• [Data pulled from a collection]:

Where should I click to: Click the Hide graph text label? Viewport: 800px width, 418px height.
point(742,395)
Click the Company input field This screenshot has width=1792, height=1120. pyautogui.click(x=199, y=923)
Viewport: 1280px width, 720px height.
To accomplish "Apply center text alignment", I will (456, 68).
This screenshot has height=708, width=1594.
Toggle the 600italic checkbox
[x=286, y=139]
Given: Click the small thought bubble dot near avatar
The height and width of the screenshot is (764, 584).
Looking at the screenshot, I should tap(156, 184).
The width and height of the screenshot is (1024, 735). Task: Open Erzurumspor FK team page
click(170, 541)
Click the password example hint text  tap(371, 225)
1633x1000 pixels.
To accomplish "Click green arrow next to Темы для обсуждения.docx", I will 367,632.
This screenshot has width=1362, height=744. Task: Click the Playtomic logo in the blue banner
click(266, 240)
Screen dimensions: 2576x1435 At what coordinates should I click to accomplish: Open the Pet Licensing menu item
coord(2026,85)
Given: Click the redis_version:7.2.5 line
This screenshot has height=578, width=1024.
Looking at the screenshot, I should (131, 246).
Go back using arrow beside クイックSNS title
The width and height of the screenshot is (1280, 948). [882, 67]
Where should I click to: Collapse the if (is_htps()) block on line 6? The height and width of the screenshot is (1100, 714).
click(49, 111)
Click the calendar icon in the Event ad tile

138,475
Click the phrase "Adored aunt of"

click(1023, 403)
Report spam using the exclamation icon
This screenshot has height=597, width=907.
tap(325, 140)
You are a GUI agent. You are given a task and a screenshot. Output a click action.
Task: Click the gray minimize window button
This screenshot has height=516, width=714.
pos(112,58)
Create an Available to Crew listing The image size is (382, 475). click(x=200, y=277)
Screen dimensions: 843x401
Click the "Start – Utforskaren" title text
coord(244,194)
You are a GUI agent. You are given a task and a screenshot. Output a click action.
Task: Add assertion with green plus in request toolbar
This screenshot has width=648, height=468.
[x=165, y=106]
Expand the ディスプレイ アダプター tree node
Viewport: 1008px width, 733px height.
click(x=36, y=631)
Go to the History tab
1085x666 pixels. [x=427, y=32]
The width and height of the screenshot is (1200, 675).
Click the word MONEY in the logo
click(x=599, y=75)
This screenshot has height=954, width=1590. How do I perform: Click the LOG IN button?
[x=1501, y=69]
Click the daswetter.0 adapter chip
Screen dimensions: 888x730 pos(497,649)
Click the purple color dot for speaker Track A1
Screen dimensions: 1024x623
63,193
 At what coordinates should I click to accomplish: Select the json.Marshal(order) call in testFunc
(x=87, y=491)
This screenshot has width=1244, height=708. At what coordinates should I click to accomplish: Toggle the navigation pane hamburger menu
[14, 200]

• [What needs to be done]:
Copy every one of the items above line for line, without changing anything.

• [Task output]:
Where should I click to: Click the Hide graph text label? Viewport: 800px width, 418px height.
point(742,395)
Click the Company input field This screenshot has width=1792, height=1120. pyautogui.click(x=199, y=923)
Viewport: 1280px width, 720px height.
To accomplish "Apply center text alignment", I will (456, 68).
This screenshot has height=708, width=1594.
Toggle the 600italic checkbox
[x=286, y=139]
Given: Click the small thought bubble dot near avatar
The height and width of the screenshot is (764, 584).
Looking at the screenshot, I should tap(156, 184).
The width and height of the screenshot is (1024, 735). Task: Open Erzurumspor FK team page
click(170, 541)
Click the password example hint text  tap(371, 225)
1633x1000 pixels.
To accomplish "Click green arrow next to Темы для обсуждения.docx", I will 367,632.
This screenshot has width=1362, height=744. Task: Click the Playtomic logo in the blue banner
click(266, 240)
Screen dimensions: 2576x1435 At what coordinates should I click to accomplish: Open the Pet Licensing menu item
coord(2026,85)
Given: Click the redis_version:7.2.5 line
This screenshot has height=578, width=1024.
Looking at the screenshot, I should (131, 246).
Go back using arrow beside クイックSNS title
The width and height of the screenshot is (1280, 948). [882, 67]
Where should I click to: Collapse the if (is_htps()) block on line 6? The height and width of the screenshot is (1100, 714).
click(49, 111)
Click the calendar icon in the Event ad tile

138,475
Click the phrase "Adored aunt of"

click(1023, 403)
Report spam using the exclamation icon
This screenshot has height=597, width=907.
tap(325, 140)
You are a GUI agent. You are given a task and a screenshot. Output a click action.
Task: Click the gray minimize window button
This screenshot has height=516, width=714.
pos(112,58)
Create an Available to Crew listing The image size is (382, 475). click(x=200, y=277)
Screen dimensions: 843x401
Click the "Start – Utforskaren" title text
coord(244,194)
You are a GUI agent. You are given a task and a screenshot. Output a click action.
Task: Add assertion with green plus in request toolbar
This screenshot has width=648, height=468.
[x=165, y=106]
Expand the ディスプレイ アダプター tree node
Viewport: 1008px width, 733px height.
click(x=36, y=631)
Go to the History tab
1085x666 pixels. [x=427, y=32]
The width and height of the screenshot is (1200, 675).
Click the word MONEY in the logo
click(x=599, y=75)
This screenshot has height=954, width=1590. How do I perform: Click the LOG IN button?
[x=1501, y=69]
Click the daswetter.0 adapter chip
Screen dimensions: 888x730 pos(497,649)
Click the purple color dot for speaker Track A1
Screen dimensions: 1024x623
63,193
 At what coordinates should I click to accomplish: Select the json.Marshal(order) call in testFunc
(x=87, y=491)
This screenshot has width=1244, height=708. At what coordinates should I click to accomplish: Toggle the navigation pane hamburger menu
[14, 200]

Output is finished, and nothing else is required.